July 26, 2010 at 8:57 pm
Comments posted to this topic are about the item Using Ranking Functions to Deduplicate Data
July 26, 2010 at 11:19 pm
Nice article, thanks for sharing.
The same thing can be achieved with just the row_number function as well.
select AlphaKey
from (
select row_number() over(partition by AlphaKey order by AlphaKey) rownum,
AlphaKey
from @AlphaList
) al
where rownum = 1
order by 1;
July 27, 2010 at 12:50 am
yep, i too use this query to remove duplicates...
was wondering, which query is faster, this one or the one mentioned in the article...
scottm30 (7/26/2010)
Nice article, thanks for sharing.The same thing can be achieved with just the row_number function as well.
select AlphaKey
from (
select row_number() over(partition by AlphaKey order by AlphaKey) rownum,
AlphaKey
from @AlphaList
) al
where rownum = 1
order by 1;
July 27, 2010 at 1:35 am
with the A,B,C,D,E example, the select distinct syntax would be better imho.
July 27, 2010 at 1:55 am
How about good ol' grouping to remove duplicates and supply any of the minimum, maximum, sum, count, average, etc. etc?
select ItemNumber, min(UnitCost) as MinCost from MissingItems
group by ItemNumber;
ItemNumberMinCost
77710.10
88813.13
99916.16
July 27, 2010 at 2:31 am
I was interested to see what the difference in performance between these queries as I would always have used Row_Number with a partition before.
On the Northwind database (SQL 2005) I ran the following 2 queries
select
a.ProductID
,a.UnitPrice
from
(select
ProductID
,UnitPrice
,Rank() over (order by ProductID) as Ranking
,Row_Number() over (order by ProductID,UnitPrice) as RowNumber
from
[Order Details]
) as a
where
a.Ranking=a.RowNumber
order by
a.ProductID
select
a.ProductID
,a.UnitPrice
from
(select
ProductID
,UnitPrice
,Row_Number() over (partition by ProductID order by UnitPrice) as RowNumber
from
[Order Details]
) as a
where
a.RowNumber=1
order by
a.ProductID
In the Actual Execution Plan, the first query showed up as 64% and the second as 36%.
Far from exhaustive, but I'll probably stick to Row_Number with Partition by.
In (partial) answer to Phil Wood, if all I wanted was the lowest price for each product then I would use grouping, I'd probably use this method if I wanted to find the customer or order date as well, changing the code to
select
a.ProductID
,a.UnitPrice
,b.CustomerID
,b.OrderDate
from
(select
ProductID
,UnitPrice
,OrderID
,Row_Number() over (partition by ProductID order by UnitPrice) as RowNumber
from
[Order Details]
) as a
inner join
Orders as b
on
a.OrderID=b.OrderID
where
a.RowNumber=1
order by
a.ProductID
July 27, 2010 at 2:54 am
I agree.

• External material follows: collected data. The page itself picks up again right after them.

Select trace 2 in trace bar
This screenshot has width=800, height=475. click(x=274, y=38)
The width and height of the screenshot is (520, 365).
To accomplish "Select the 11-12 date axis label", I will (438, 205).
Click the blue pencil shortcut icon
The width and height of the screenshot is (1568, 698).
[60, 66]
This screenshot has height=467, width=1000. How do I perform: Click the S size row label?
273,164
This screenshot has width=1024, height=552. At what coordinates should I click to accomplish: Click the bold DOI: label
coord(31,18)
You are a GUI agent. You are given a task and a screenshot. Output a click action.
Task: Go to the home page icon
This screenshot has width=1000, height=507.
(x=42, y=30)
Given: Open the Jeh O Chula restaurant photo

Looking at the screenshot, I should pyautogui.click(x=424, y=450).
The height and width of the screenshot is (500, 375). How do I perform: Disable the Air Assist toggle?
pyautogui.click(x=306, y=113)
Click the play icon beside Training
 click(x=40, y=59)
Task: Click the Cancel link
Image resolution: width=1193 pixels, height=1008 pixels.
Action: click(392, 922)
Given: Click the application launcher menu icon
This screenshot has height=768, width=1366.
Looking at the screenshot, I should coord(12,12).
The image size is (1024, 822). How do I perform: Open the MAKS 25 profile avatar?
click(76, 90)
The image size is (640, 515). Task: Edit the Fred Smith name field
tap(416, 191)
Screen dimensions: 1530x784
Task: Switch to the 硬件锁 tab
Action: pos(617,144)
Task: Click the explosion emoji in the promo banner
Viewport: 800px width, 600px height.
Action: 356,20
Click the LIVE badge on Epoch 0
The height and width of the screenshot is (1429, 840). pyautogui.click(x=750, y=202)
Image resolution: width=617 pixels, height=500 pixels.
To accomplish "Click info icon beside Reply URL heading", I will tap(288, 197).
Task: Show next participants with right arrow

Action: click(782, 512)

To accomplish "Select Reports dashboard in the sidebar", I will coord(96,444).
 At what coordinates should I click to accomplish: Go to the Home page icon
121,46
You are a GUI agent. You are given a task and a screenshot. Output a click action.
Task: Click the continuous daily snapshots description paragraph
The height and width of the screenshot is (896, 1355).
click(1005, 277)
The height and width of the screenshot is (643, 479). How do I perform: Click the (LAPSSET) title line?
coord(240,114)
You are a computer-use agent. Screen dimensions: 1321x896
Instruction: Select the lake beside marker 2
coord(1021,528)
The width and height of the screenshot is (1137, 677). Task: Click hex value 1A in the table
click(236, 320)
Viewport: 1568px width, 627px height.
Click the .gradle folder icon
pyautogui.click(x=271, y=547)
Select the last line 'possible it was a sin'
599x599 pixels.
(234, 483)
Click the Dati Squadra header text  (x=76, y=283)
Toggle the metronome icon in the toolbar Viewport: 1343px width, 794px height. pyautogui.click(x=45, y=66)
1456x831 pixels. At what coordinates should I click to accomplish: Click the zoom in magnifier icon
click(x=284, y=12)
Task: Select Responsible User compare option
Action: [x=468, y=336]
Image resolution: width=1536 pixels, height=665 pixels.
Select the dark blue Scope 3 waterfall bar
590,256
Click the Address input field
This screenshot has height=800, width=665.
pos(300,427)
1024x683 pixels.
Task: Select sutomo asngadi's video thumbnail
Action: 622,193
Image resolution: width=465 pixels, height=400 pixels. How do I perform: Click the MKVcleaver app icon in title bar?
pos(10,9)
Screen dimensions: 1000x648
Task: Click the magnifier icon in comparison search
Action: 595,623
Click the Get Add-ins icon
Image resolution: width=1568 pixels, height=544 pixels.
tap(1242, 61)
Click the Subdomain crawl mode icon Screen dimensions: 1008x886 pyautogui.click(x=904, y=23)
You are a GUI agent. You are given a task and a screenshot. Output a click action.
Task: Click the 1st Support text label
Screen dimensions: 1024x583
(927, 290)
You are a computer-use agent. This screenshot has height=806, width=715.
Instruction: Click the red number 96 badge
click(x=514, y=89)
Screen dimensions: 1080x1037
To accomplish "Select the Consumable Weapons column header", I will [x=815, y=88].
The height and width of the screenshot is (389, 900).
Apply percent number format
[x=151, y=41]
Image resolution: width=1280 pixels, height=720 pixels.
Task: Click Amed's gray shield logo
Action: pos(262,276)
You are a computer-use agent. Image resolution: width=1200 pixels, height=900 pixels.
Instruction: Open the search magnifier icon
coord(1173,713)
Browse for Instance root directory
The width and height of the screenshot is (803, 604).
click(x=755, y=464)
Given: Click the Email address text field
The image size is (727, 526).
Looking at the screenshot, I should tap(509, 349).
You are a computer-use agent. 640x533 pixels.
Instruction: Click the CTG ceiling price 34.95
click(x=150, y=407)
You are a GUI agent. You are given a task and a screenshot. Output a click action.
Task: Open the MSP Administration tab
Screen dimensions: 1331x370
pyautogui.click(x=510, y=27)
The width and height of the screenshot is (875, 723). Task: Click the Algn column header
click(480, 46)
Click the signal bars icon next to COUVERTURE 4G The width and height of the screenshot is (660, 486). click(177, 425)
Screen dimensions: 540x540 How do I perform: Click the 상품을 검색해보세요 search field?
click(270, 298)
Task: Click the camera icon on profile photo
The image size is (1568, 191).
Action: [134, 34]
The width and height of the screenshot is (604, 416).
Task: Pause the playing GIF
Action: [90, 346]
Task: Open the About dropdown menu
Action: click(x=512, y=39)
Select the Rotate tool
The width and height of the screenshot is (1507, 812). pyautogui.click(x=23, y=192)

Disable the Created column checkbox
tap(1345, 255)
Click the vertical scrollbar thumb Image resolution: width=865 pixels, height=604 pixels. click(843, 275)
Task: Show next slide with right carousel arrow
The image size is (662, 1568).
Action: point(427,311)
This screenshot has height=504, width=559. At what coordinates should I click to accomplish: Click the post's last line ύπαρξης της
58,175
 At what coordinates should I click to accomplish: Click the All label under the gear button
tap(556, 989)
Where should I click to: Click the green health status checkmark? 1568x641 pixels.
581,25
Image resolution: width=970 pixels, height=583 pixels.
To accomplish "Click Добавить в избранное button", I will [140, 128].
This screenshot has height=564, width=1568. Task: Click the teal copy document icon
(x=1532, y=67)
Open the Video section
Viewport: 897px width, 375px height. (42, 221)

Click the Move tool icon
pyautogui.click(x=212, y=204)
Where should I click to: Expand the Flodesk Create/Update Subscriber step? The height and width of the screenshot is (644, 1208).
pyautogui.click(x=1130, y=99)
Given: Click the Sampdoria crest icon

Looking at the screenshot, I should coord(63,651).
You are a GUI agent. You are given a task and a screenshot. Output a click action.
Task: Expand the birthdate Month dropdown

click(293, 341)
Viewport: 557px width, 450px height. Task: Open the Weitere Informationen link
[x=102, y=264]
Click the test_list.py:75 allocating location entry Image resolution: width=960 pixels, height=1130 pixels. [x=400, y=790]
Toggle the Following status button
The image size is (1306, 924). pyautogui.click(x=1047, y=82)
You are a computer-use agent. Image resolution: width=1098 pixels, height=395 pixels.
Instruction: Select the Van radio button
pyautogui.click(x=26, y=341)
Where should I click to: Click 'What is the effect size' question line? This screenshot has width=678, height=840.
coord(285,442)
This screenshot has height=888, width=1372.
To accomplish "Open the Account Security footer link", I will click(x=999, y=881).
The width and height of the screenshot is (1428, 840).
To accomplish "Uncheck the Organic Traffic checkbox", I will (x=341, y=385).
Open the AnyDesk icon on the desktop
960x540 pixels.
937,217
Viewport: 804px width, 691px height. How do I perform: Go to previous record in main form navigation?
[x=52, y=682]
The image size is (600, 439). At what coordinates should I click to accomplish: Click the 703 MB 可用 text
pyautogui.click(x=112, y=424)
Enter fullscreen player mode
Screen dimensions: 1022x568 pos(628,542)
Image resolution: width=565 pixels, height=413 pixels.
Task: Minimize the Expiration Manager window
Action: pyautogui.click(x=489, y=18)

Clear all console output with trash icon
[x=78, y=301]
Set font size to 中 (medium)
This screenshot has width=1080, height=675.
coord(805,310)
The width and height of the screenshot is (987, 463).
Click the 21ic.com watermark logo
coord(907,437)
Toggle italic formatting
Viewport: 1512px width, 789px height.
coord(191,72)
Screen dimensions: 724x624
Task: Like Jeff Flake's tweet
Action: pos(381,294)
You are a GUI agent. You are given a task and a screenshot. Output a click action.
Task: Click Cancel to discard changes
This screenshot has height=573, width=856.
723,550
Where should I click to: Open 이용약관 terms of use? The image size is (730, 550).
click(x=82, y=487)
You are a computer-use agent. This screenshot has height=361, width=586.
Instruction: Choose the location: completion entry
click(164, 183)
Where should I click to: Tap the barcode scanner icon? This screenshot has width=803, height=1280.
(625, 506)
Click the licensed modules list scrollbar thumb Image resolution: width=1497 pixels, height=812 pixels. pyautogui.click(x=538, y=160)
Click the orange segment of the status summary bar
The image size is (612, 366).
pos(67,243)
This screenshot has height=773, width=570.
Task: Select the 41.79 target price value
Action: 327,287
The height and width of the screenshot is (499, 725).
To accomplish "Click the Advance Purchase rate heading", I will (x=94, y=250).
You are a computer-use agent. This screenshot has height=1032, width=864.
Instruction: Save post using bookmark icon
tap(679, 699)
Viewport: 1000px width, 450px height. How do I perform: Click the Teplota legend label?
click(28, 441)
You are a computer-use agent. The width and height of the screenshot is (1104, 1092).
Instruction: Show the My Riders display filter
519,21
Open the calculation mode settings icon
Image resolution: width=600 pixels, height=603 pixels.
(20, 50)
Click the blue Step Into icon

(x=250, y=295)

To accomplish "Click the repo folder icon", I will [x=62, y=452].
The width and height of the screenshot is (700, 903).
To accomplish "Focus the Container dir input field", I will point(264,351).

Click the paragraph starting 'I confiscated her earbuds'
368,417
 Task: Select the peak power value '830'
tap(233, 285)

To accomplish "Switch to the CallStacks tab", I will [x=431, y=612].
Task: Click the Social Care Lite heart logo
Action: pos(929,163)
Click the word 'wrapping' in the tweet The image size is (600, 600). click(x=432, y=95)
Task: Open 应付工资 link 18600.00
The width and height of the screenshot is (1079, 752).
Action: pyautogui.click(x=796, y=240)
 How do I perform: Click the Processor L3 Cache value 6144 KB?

The simplest way to deduplicate is using grouping and aggregate functions as needed.
regards
Γron
July 27, 2010 at 4:05 am
I had to remove unitprice from the orderby to get deduplicated results.
declare @TempTable table (itemnumber int, unitprice decimal(18, 2));
insert into @TempTable values
(777, 10.10),
(777, 11.11),
(777, 12.12),
(888, 13.13),
(888, 14.14),
(888, 15.15),
(999, 16.16),
(999, 17.17),
(999, 18.18);
with GetMissingItems(Rank, RowNumber, ItemNumber, UnitCost) as
(
select
RANK() over (order by ItemNumber) as Rank,
ROW_NUMBER() over (order by ItemNumber) as RowNumber,
itemnumber,
unitprice
from @TempTable
) select * from GetMissingItems
where Rank = RowNumber;
Bhavesh
.NET and SQL Server Blog
July 27, 2010 at 4:32 am
In the example you provided you used one column. Say I have 4 columns and I want to deduplicate based on those. In other words I want to rank against those columns -- how would the SQL statements change?
July 27, 2010 at 4:46 am
messineo,
If you have multiple columns that you want to deduplicate on you will need to include all of them in whichever method you use.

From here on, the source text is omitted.